Anyway, there has been a lot of progress toward an effective GH test. They have been working on this for many years. It’s not an easy task to detect growth hormone use. The exogenous growth hormone that people inject is exactly the same thing that your body produces, so you just can’t look for its presence in the blood, or its metabolites in your urine. Furthermore, GH production fluctuates so widely from person to person, and even throughout the day for any one individual, that looking for evidence of large amounts of GH is not going to work.

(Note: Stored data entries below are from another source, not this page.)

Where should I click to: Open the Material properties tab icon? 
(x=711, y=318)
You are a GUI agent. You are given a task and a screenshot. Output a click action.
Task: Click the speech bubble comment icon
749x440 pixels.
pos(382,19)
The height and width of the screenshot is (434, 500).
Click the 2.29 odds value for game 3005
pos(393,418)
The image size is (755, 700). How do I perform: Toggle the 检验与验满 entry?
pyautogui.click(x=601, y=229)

One approach that has been explored and might be used in Beijing deals with the detection of what are known as GH-responsive proteins. The most well-known of these proteins is IGF-1, which is produced in the liver in response to increased levels of circulating GH. There are some other GH-responsive proteins as well, such as the collagen peptides. The advantage of this test is that these GH-responsive proteins tend to have long half-lives. For example, most of the IGF-1 circulating in the blood is bound as a complex to IGF1-BP3, and this complex has a half-life of 15 hours. The downside to this test (as I see it) is that there still are wide variations in the levels of GH-responsive proteins such as IGF-1 amongst individuals. People with acromegaly, for example have enormous amounts of IGF-1 in their bodies. I suppose the way to compensate for this disadvantage would be to establish an “endocrine profile” of a particular athlete by keeping records of results from numerous past tests. Then if an inordinately high level of one or more of these GH-responsive proteins shows up in one test, a very good case for a positive can be made. In fact, endocrine profiling is something that WADA has already started implementing, so my hunch is probably right, here.

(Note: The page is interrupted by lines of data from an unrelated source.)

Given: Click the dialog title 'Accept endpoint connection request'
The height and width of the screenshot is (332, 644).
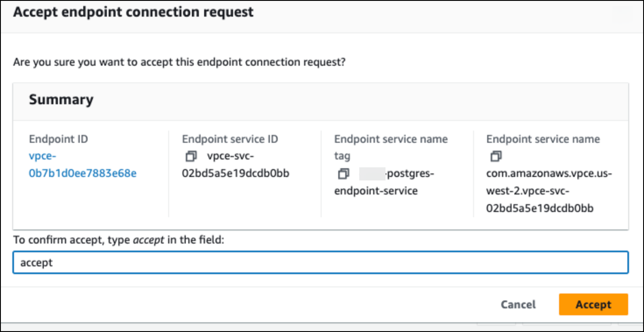Looking at the screenshot, I should point(133,12).
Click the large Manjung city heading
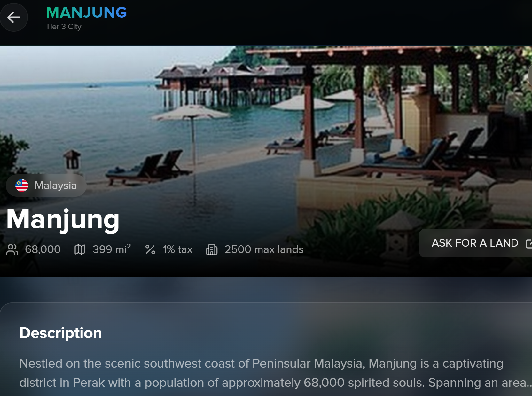This screenshot has height=396, width=532. 63,219
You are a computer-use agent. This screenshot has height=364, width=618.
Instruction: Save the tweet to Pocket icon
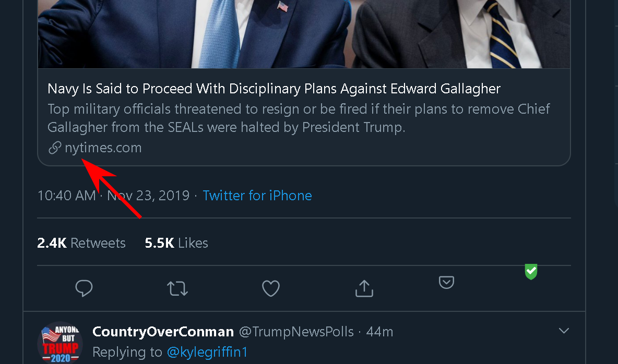point(446,283)
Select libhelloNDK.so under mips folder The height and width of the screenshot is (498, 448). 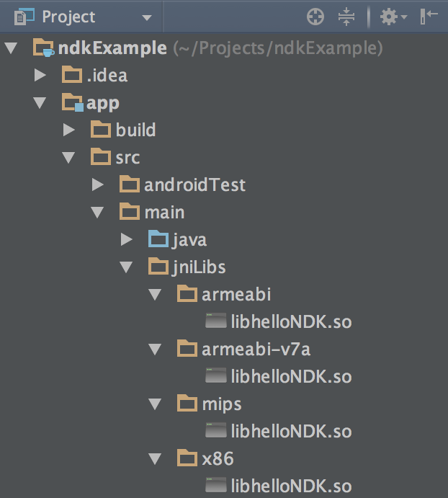291,432
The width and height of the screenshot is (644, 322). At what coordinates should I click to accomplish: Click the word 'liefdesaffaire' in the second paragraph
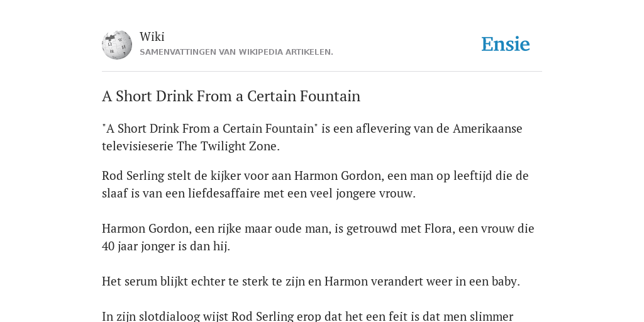click(x=225, y=194)
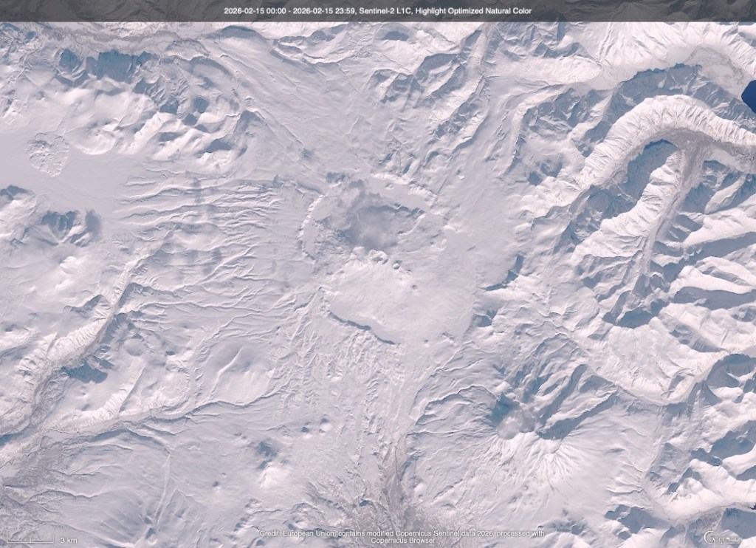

The other major approach that is being examined is somewhat reminiscent of the testosterone test, which looks at the ratio of testosterone to epitestosterone. Epitestosterone is an isomer of testosterone that is always produced in the testes along with testosterone in a fixed ratio. When urinary excretion of testosterone and epitestosterone produce a ratio outside of a specific range, that athlete is considered to be taking exogenous testosterone and is given a drug positive. Well, like epitestosterone and testosterone in the testes, there are other GH like peptides produced side-by-side with growth hormone in the pituitary. These strange peptides are called GH isoforms, and are structurally quite similar to GH, but with minor chemical alterations. They are produced in around 5 percent to 10 percent the amount of regular GH and their physiological significance is poorly understood. As a marker for GH doping, they can come in handy, and immunoassays specific for them have been developed that can detect them with good precision. So this test has the potential to be as useful as the Test/Epi assay has been for many years. The only drawback I can see is that GH is in and out of the body very fast, so unless the athlete is tested within 24-48 hours after his last shot, the test will probably be useless.

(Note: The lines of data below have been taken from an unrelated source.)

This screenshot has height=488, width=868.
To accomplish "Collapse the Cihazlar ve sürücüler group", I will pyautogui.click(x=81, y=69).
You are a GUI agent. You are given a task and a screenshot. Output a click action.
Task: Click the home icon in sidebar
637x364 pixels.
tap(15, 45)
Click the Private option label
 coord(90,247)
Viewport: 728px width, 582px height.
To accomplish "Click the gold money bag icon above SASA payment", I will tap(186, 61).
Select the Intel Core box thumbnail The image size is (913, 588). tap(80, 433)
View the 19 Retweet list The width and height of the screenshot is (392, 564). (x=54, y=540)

Bottom line, though, is tested athletes are not going to be able to use GH as freely as they used to. Does that mean the testers have solved the GH problem? I don’t think so. As long as it’s only the GH isoform test, an athlete can just use a bioidentical GH secretagogue like GHRH or Ghrelin, or even IGF-1 itself. Yeah, the doping wars are the never-ending cat and mouse game. It’s about as sensible as the nuclear arms race was, not to mention increasingly expensive and personally intrusive.